• **Problem requirements**: Go through the records and copy each line where the string "Edge" occurs.

• **Provided information**:
- Opening Delimiter -
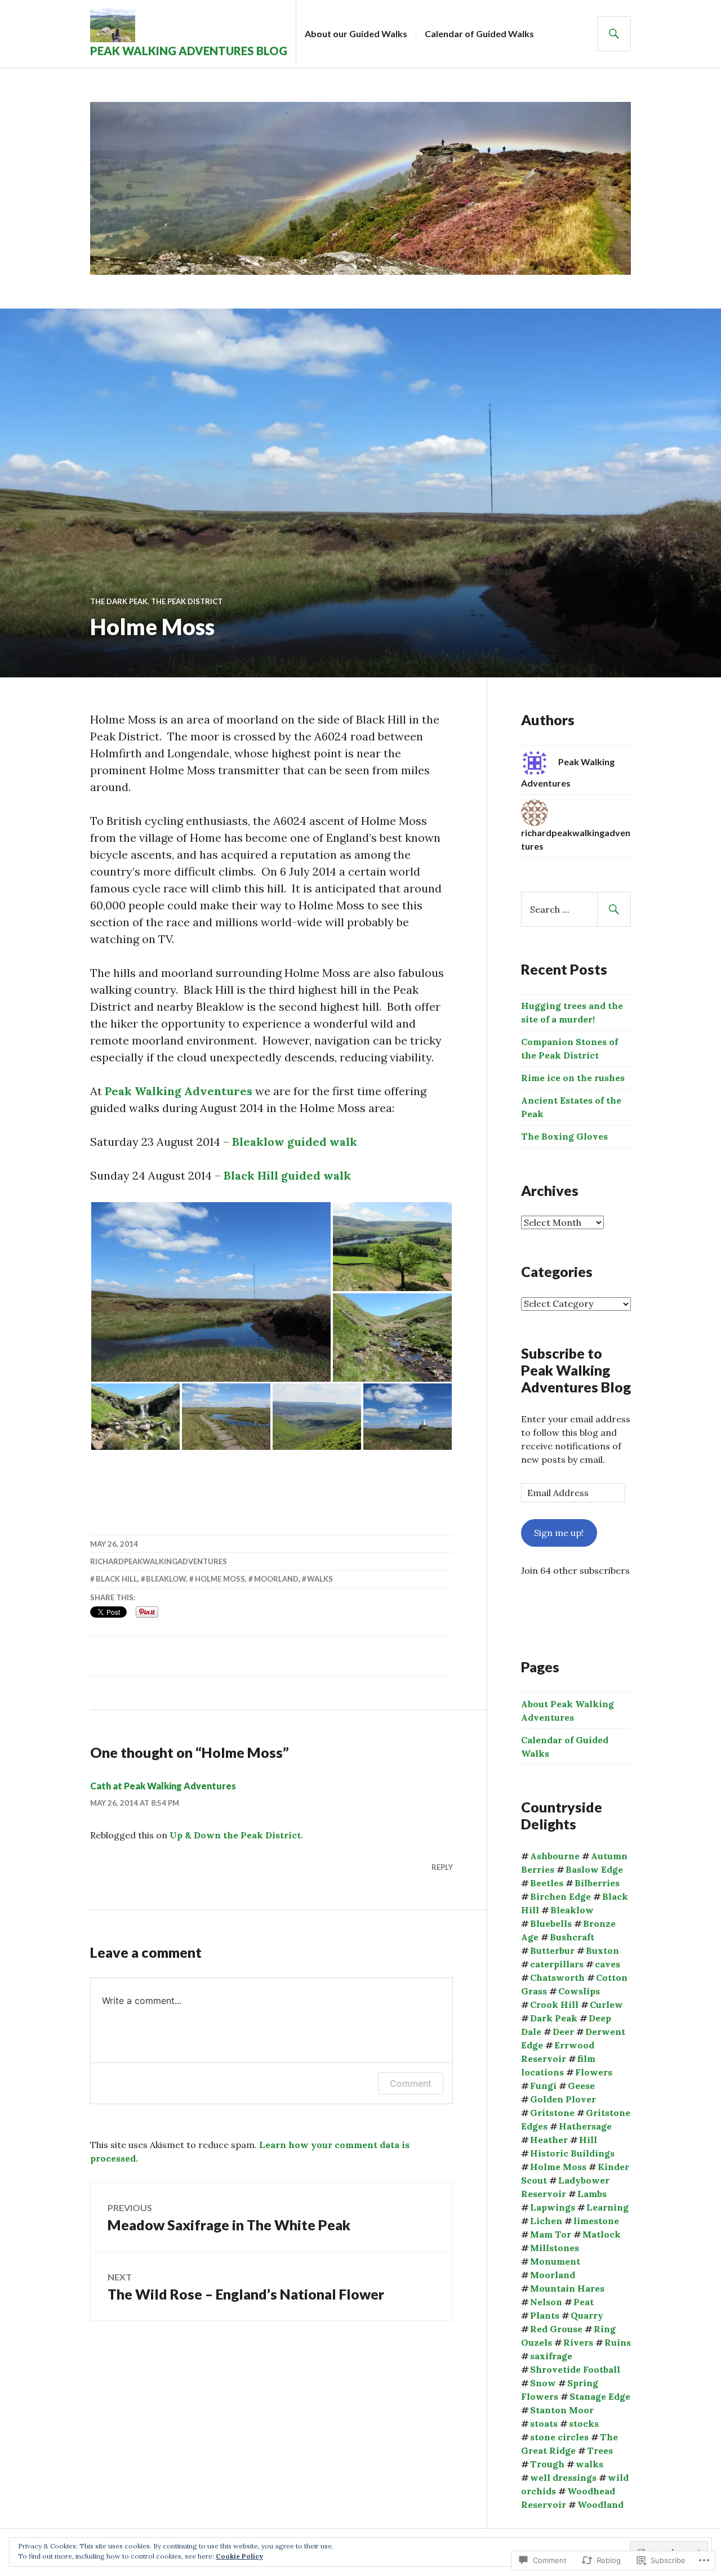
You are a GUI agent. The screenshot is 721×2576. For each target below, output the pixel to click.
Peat (583, 2301)
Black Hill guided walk (287, 1175)
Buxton (602, 1950)
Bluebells (551, 1923)
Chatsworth (557, 1977)
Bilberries (597, 1883)
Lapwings (552, 2207)
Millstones (554, 2247)
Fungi (543, 2085)
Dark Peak (553, 2018)
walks (320, 1578)
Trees (600, 2450)
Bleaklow (166, 1578)
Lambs (592, 2193)
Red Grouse (556, 2328)
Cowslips (579, 1991)
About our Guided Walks (356, 33)
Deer (563, 2031)
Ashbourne (555, 1855)
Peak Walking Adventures (178, 1091)
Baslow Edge (594, 1869)
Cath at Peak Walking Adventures (163, 1785)
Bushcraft (572, 1937)
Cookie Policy (239, 2556)
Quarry (587, 2315)
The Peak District (186, 601)
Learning (607, 2207)
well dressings (563, 2477)
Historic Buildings (572, 2153)
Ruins (617, 2342)
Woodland (600, 2504)
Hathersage (585, 2126)
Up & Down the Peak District (235, 1835)
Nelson (546, 2301)
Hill (588, 2139)
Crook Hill (554, 2004)
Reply (442, 1867)
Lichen (546, 2220)
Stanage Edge (599, 2396)
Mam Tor (550, 2234)
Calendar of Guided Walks (479, 33)
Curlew (606, 2004)
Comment (410, 2083)
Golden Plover (563, 2099)
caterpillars (557, 1964)
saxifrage (551, 2355)
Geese (581, 2085)
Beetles (546, 1883)
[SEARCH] (614, 33)
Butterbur (552, 1950)
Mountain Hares (567, 2288)
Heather (549, 2139)
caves (607, 1964)
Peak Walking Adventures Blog (188, 50)
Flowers (593, 2072)
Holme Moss (220, 1578)
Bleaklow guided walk (294, 1142)
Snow (543, 2383)
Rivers (578, 2342)
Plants (544, 2315)
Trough (547, 2464)
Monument (555, 2261)
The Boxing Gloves (564, 1136)
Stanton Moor (562, 2410)
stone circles (559, 2437)
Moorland (276, 1578)
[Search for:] (576, 909)
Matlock (601, 2234)
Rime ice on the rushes (573, 1077)
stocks (584, 2423)
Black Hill (116, 1578)
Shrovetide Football (575, 2369)
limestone (596, 2220)
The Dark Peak (119, 601)
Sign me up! (559, 1532)
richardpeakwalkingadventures (158, 1561)
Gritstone (552, 2112)
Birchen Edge (560, 1896)
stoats (544, 2423)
- Closing Delimiter -
• **Exercise solution**:
Baslow Edge (594, 1869)
Stanage Edge (599, 2396)
Birchen Edge (560, 1896)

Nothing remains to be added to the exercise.